Problem description = Copy exactly the lines of the records below, starting at the line that contains "Image resolution: width=1408" and continuing through the last line, both included; omit any pictures.

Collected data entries

================

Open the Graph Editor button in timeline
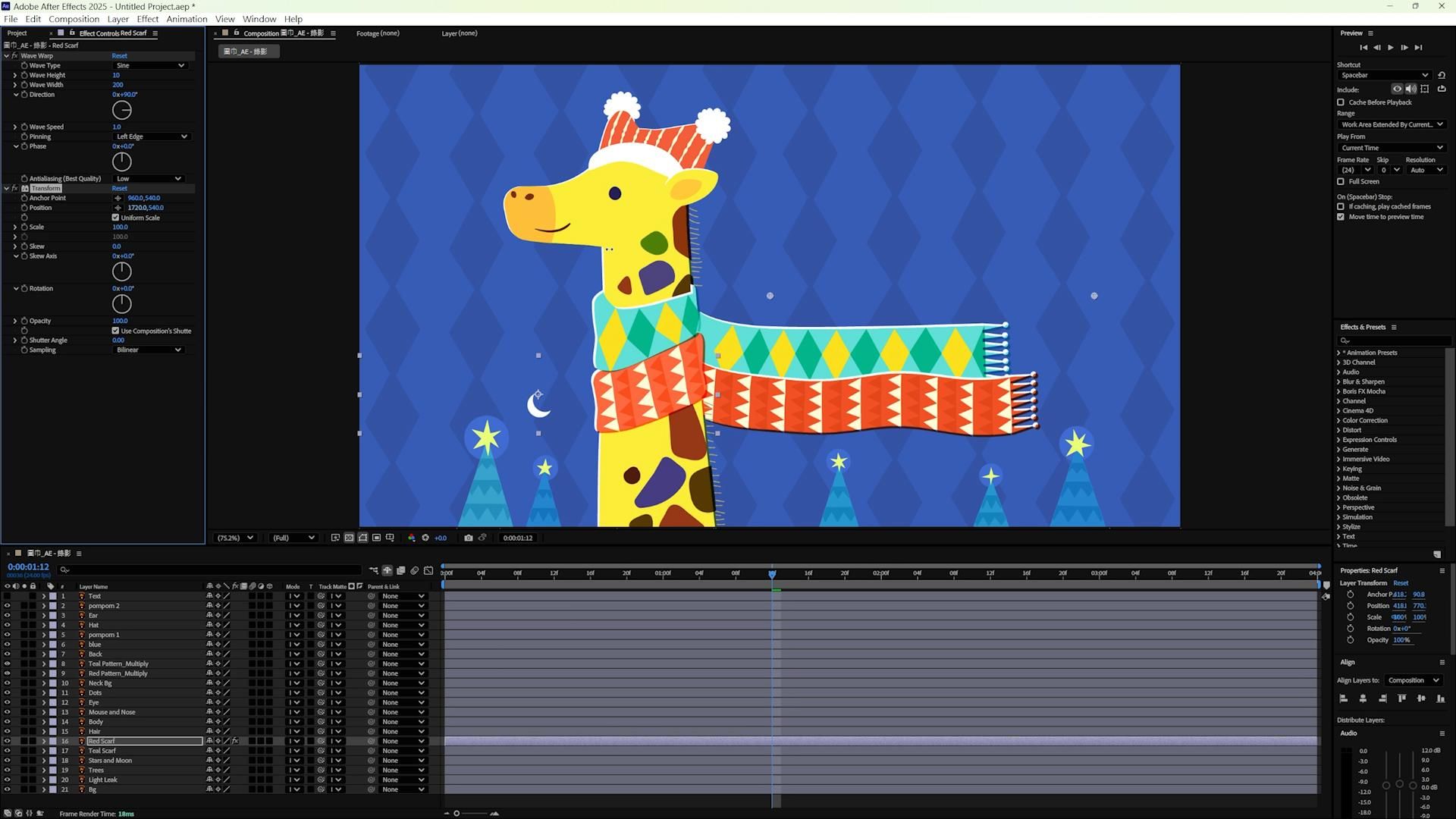 (428, 570)
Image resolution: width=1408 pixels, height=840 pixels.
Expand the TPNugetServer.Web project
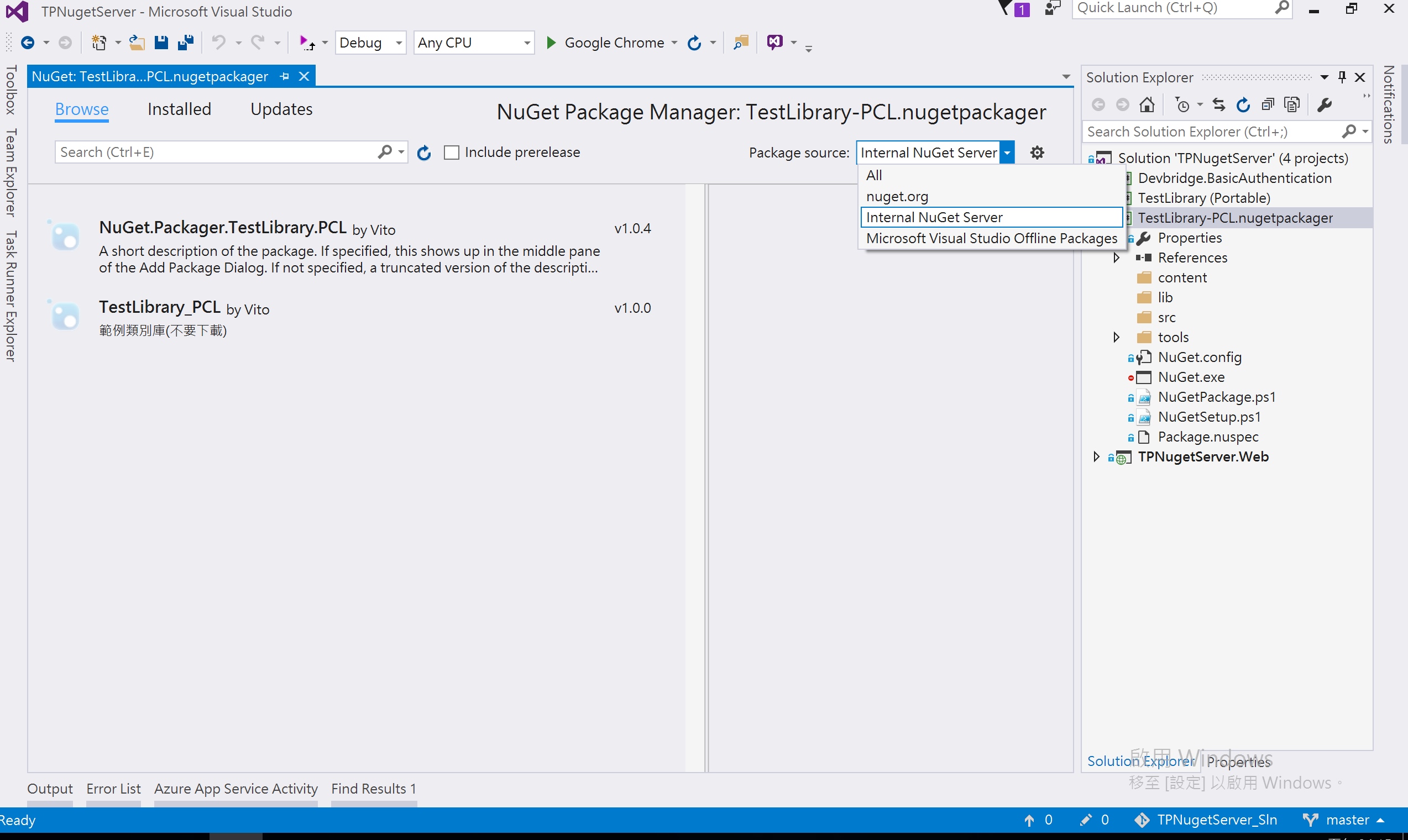pyautogui.click(x=1096, y=457)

================

Expected output =
Image resolution: width=1408 pixels, height=840 pixels.
Expand the TPNugetServer.Web project
pyautogui.click(x=1096, y=457)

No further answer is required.